The show revolves around a family whose members are all experts in some form of martial art, such as Taekwondo, or at least in acrobatics. Premiering in 2003, “Jump” is rapidly catching up with “Nanta.” It has been performed more than 7,000 times in about 63 cities, seen by 3 million people.
“Our goal is to become a long-running show off-Broadway like ‘Altar Boyz’ or ‘Stomp,’” said Kim Gyeong-hoon, president of Yegam, which produces “Jump.”
The status of non-verbal performances as a big attraction for foreign visitors continues to grow firmer.
“Nanta” recently opened its fifth exclusive theater in the Hongik University area in Seogyo-dong, central Seoul, following its theaters in Jeong-dong, Cheongdam-dong, Myeong-dong and Jeju-do.
Reflecting the freewheeling spirit of the artistic neighborhood, the special opening show “Nanta” held at the theater’s opening ceremony last week was full of small surprises such as a B-boy show and a unique version of “Nanta” with language.
“‘Nanta,’ which I gave birth to and Mr. Lee Gwang-ho, co-head of PMC, raised, is now 14 years old. We need your support so it can continue its growth in the future,” said Song Seung-hwan, actor and president of PMC Productions.
Yegam opened an exclusive theater last month for “Jump” in Jeju-do as well. It is the show’s second exclusive theater, following the one in Insa-dong, central Seoul.
A new non-verbal performance titled “Bibap,” to premier on May 27 in Seoul, gave Seoulites a brief preview, showcasing some highlight scenes in Gwanghwamun last Thursday lunchtime.
Actors from “Bibap” pose at Gwanghwamun Plaza, where they showcased highlights from the new show last week. (Yonhap News)
Produced by CJ E&M, “Bibap” merges all sorts of performances including b-boying, acrobatics, martial arts and a cappella to tell a story of young cooks who cook bibimbap, a traditional Korean dish of rice mixed with vegetables and meat.
Though the proliferation of foreigner-attracting non-verbal shows is certainly welcome, some point out a need to diversify the content.
“Bibap,” for example, is quite similar to “Nanta,” perhaps because it is led by the same director, Choi Cheol-gi.

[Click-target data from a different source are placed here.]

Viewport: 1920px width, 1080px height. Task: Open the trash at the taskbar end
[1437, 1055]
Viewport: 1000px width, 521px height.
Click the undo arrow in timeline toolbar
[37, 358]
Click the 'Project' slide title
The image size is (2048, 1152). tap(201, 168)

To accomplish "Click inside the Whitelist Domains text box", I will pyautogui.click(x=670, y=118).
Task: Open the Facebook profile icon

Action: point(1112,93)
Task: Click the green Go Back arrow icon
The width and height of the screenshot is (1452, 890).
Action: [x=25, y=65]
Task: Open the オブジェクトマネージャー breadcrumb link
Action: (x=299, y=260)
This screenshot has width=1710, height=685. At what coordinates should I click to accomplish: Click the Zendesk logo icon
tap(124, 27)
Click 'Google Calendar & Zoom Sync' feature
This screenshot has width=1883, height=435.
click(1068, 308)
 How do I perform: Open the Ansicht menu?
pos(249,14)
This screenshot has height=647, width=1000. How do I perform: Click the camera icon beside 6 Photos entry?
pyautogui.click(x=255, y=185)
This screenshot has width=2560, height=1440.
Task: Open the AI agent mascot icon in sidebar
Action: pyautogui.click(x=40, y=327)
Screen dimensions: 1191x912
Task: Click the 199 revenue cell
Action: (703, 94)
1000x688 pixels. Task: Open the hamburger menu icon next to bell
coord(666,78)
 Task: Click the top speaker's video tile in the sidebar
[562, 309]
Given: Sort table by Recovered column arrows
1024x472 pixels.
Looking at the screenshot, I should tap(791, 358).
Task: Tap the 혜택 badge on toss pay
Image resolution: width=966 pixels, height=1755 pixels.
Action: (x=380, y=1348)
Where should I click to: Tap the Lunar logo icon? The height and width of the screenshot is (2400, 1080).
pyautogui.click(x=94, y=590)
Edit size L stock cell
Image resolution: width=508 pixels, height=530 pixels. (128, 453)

Though it features more dance routines, the show basically relies on actors banging cooking utensils.
“I have only seen 15 minutes of it but it feels as if I have already seen the whole show,” said Oh, a 30-year-old office worker who came to see the show during his lunch break.
The rising popularity of “Miso,” a non-verbal performance which offers a compact presentation of 10 different kinds of traditional dances, five traditional games and a wedding ritual, is welcome news for this reason.
Started in 1997, the show was not as popular as the dynamic “Nanta” or “Jump,” but started gaining interest as it changed its main story line last year to one based on a well-known Korean folktale, “The Tale of Chunhyang.”
Audience attendance doubled after the change and the show started to get invitations for overseas performances.
“We needed a show that can represent the Korean sentiment. ‘Miso’ is meaningful because it can entertain foreigners while showing them our culture,” said Kim Seong-dong, a Grand National Party legislator, at a ceremony held this month to celebrate the 1st anniversary of Chongdong Theater’s renovation as an exclusive theater for “Miso.”